Disque Sonegação - Problemas com sonegação de nota fiscal sobre produtos, reclamar diretamente no "Disque Sonegação". Sonegação de nota fiscal referente a serviços, encaminhar reclamação por escrito à Secretaria das Finanças, aos cuidados da Diretoria de Renda Mobiliária.

IPEM - (Instituto de Pesos e Medidas) - Fiscaliza, recebe denúncias e apura problemas com pesos, quantidades e medidas. Tel.: 0800-130522

CONTRU - Depto de Controle do Uso de Imóveis - Atende reclamações e denúncias relativas à segurança (lotação,
extintores de incêndio, saídas de emergência, parte elétrica, etc.) em cinemas, estádios, parques de diversão e bares, restaurantes e casas noturnas que comportarem mais de 100 pessoas.

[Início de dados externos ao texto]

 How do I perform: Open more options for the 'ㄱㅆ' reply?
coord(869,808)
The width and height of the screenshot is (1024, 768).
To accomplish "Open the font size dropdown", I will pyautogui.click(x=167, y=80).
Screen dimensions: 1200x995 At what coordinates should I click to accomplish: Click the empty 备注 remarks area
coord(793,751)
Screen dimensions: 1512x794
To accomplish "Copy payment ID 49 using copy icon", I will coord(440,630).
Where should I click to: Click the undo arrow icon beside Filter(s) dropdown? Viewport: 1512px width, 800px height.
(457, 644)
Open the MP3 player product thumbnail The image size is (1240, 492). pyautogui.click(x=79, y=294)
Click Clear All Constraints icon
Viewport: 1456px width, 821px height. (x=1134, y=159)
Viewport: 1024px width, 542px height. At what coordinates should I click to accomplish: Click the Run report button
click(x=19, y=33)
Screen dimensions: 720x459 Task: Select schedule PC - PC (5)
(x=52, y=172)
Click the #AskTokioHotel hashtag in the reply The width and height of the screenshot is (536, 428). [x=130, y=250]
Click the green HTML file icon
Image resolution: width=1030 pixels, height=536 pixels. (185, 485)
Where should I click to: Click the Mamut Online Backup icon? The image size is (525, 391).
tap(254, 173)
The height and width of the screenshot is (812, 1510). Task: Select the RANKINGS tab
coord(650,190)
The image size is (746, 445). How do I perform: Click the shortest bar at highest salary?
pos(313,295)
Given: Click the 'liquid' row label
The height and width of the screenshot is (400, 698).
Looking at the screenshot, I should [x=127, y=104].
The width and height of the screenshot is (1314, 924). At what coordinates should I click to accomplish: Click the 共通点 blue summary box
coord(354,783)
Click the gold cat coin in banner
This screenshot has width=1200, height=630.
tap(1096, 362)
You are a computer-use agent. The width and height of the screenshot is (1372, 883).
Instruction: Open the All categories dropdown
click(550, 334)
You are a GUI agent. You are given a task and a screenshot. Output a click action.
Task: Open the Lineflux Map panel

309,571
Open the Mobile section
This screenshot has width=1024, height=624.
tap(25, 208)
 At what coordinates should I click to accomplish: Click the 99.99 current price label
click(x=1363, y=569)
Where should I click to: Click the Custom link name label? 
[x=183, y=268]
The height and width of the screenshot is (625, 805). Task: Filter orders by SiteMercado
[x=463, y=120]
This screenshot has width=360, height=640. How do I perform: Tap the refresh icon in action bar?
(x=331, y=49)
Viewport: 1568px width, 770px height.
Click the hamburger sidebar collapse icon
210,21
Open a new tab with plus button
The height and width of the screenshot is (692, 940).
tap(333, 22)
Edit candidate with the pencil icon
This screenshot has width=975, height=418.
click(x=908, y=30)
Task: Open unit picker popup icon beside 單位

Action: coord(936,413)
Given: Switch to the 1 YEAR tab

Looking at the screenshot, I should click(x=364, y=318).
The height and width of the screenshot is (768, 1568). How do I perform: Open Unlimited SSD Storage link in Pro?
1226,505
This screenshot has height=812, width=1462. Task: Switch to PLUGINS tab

Disque sujinho - Para recebimento de reclamações quanto às condições de higiene de bares, restaurantes, lanchonetes, supermercados, quitandas, açougues e outros estabelecimentos que comercializam alimentos. Atende de segunda a sexta, das 8 às 12 e das 13 às 17 horas, pelo telefone (11 ) 229-2050.
Sempre que se sentir lesado e não tiver ou souber a quem recorrer, procure a Delegacia de Polícia mais próxima e registre a ocorrência. O BO (Boletim de Ocorrência) constituirá prova a seu favor, em caso de reclamação posterior no órgão competente.Denunciar irregularidades é, acima de tudo, um ato de cidadania.